However, when given the world of armor to play with, I found myself falling a little short on ideas (No gnome jokes, please.) Everyone else had must-have sets and creative uses of color, style and theme. With the exception of my priest, even my RP character concepts didn’t lend themselves to “iconic” gear for their personality. I had reams of gear in the bank saved because of how it looked and memories it held, but I’m still not sold on most things to wear. It has been fun to play with and to disguise horrible gear in the case of my shaman, who had a lot of trollroic armor. So while transmogging is quite possibly the best thing to happen to WoW in a long time, I feel so disappointed that I’m not taking advantage of it as whole-heartedly as everyone, even if I am the perfect person to do so. I will endeavor a little harder to come up with pretty sets, but I am glad that Blizzard implemented the feature anyways.

5 Man Dungeons – End Time, Well of Eternity and Hour of Twilight

In a word: exciting (and I get to be TALL!)

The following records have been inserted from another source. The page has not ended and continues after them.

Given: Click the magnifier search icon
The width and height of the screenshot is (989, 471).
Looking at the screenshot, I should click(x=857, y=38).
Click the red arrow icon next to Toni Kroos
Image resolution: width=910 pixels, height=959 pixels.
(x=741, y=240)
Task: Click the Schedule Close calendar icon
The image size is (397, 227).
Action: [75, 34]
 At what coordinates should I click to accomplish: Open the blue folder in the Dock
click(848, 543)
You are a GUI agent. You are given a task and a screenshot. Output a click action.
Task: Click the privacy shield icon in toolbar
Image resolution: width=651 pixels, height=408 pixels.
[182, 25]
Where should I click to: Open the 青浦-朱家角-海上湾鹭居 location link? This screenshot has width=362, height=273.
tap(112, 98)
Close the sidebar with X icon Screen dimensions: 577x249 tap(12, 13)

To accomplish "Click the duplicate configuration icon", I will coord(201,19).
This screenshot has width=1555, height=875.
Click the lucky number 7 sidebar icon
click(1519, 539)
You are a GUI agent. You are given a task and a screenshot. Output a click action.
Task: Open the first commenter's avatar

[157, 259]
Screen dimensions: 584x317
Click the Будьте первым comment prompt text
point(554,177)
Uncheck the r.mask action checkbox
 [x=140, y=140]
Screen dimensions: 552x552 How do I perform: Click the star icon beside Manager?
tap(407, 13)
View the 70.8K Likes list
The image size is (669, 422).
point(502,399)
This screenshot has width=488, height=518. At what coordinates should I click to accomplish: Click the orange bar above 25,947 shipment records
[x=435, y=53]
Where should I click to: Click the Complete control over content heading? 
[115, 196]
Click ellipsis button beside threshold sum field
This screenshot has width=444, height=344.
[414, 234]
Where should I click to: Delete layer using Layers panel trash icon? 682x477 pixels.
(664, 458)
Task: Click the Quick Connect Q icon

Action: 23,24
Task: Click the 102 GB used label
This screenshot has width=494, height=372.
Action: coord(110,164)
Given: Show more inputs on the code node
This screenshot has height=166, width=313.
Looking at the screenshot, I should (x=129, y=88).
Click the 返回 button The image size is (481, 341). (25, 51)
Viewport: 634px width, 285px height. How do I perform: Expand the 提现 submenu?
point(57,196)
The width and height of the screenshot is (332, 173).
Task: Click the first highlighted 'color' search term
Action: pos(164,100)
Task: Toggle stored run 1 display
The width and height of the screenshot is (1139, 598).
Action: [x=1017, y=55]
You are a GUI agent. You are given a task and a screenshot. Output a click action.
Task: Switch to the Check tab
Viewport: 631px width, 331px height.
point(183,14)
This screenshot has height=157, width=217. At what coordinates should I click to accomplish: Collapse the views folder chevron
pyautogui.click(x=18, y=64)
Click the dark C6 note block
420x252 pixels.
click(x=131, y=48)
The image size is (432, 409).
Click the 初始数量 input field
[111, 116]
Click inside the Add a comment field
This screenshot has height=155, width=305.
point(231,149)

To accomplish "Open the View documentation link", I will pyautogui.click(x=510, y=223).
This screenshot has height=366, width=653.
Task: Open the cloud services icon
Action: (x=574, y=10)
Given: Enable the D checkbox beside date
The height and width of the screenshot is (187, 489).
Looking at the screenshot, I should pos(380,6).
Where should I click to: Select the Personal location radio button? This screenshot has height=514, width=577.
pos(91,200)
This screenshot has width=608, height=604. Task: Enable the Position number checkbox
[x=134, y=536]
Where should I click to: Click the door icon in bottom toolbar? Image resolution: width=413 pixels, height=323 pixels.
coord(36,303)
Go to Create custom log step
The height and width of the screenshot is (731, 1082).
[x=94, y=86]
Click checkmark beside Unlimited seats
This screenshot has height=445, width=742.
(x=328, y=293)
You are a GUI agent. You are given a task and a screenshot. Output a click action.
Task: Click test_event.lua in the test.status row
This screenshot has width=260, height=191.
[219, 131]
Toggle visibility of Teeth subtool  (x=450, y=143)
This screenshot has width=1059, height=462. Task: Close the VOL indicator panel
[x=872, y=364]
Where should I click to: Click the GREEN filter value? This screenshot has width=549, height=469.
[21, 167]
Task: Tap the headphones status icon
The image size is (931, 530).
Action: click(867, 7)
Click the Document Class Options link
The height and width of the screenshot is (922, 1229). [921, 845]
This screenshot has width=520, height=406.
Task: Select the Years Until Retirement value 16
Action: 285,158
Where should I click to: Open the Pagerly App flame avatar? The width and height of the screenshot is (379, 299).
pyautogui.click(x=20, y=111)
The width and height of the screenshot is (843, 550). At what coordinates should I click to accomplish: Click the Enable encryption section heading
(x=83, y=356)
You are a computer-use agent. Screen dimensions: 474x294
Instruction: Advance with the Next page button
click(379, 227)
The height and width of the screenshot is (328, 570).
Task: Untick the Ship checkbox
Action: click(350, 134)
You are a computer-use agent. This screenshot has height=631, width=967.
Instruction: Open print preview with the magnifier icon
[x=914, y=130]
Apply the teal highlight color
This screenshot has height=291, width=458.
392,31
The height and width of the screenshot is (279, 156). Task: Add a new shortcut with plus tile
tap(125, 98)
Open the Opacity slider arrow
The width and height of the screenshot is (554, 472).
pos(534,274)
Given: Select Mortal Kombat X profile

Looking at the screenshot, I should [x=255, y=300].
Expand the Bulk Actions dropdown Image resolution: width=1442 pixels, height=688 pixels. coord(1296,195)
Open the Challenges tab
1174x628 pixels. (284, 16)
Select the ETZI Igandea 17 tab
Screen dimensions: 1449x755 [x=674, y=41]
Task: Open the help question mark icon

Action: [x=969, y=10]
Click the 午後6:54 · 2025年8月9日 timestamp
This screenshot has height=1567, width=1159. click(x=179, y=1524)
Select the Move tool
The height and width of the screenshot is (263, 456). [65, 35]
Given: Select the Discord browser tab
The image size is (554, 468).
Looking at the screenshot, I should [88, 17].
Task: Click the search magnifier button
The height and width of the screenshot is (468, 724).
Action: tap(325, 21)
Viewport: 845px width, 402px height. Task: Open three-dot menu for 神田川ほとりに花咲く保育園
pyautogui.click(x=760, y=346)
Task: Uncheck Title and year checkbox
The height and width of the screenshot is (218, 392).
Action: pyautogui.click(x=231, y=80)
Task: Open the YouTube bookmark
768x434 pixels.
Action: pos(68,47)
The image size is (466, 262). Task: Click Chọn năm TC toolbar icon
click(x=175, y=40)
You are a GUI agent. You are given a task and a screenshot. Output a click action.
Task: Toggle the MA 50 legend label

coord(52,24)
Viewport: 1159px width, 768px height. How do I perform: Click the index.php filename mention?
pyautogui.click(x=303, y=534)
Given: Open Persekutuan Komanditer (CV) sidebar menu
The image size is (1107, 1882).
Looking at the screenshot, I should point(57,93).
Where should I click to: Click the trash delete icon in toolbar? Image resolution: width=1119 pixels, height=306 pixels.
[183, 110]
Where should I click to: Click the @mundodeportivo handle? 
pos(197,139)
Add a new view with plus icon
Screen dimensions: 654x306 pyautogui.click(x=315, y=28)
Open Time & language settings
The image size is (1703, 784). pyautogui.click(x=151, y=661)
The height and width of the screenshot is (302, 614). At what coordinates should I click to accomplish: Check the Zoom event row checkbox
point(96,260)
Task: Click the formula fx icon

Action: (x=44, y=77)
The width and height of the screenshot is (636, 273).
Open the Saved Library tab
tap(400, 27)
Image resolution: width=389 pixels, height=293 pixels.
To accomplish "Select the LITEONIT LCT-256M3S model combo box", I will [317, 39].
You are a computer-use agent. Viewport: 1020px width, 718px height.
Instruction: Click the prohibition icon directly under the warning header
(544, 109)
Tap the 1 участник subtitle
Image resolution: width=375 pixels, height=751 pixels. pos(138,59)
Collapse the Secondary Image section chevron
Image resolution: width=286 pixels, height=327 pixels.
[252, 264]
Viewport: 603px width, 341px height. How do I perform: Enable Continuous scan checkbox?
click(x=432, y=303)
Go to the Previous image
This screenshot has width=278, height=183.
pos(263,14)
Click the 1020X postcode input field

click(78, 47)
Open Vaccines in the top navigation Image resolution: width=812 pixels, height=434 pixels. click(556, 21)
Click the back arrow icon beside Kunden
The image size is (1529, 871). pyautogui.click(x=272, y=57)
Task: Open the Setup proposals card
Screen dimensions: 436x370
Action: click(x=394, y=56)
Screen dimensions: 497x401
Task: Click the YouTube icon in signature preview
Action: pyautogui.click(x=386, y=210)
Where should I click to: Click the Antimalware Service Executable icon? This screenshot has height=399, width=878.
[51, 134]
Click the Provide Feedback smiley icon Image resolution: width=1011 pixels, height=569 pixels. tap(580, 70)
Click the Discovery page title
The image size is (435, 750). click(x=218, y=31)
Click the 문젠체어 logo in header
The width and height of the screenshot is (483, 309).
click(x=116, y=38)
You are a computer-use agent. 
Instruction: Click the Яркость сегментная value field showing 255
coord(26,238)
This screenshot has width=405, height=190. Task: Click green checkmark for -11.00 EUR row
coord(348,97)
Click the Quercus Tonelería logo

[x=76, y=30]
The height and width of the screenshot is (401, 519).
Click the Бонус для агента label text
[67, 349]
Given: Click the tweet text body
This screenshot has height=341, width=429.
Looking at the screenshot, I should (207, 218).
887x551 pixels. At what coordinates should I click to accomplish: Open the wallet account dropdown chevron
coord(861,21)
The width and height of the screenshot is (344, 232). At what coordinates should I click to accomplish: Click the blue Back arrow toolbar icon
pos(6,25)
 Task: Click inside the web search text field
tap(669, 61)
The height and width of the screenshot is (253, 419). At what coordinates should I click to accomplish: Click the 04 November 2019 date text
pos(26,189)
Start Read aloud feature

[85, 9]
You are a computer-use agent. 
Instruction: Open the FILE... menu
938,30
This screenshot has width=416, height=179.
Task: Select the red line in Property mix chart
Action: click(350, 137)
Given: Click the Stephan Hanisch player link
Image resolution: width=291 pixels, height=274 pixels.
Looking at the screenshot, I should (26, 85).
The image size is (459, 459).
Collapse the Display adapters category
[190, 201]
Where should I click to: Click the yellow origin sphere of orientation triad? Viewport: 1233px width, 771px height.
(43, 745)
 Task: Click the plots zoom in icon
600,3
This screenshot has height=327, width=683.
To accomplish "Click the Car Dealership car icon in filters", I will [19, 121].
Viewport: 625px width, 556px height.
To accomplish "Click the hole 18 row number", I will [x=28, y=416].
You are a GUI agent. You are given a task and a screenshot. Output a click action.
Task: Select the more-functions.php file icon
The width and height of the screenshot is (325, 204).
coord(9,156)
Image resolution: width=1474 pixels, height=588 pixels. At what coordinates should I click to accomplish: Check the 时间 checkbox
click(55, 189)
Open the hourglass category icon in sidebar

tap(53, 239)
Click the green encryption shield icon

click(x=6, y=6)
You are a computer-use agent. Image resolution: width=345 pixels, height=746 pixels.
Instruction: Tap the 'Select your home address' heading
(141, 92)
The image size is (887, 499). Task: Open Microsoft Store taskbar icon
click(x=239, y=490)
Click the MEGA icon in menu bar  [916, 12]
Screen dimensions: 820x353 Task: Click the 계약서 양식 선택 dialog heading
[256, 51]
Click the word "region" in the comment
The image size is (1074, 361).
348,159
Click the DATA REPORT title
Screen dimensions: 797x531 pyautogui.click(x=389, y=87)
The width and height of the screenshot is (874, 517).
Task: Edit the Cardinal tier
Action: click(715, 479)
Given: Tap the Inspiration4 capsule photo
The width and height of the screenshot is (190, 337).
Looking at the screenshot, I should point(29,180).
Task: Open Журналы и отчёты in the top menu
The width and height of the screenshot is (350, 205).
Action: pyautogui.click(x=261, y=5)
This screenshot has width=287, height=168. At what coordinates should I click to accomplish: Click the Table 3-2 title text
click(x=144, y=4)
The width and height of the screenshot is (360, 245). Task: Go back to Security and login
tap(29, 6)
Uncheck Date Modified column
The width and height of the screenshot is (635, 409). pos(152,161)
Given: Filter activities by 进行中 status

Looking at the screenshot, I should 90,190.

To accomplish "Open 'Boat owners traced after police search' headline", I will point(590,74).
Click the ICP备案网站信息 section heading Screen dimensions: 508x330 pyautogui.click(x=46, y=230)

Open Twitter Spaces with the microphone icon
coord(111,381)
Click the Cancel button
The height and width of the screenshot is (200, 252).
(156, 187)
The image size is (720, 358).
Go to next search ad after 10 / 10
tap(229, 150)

While I feel that some of the trio are less exciting than others, when taken all together, they are a very nice mixture of new boss mechanics, immersive storytelling and gameplay. The very obvious standout is Well of Eternity, which I have a feeling was supposed to be part of the rumoured War of the Ancients raid. It feels so complete and filled to the brim with interesting things that it feels almost a little out of place with the other two dungeons, which are still laid out around Wyrmrest on familiar ground. They also aren’t nearly as punishing as heroics have been immediately upon release, unlike in the past. Sure, I’ve seen a few PUG groups wipe on Tyrande, but nothing like the hours of frustration from trying to learn Ozruk.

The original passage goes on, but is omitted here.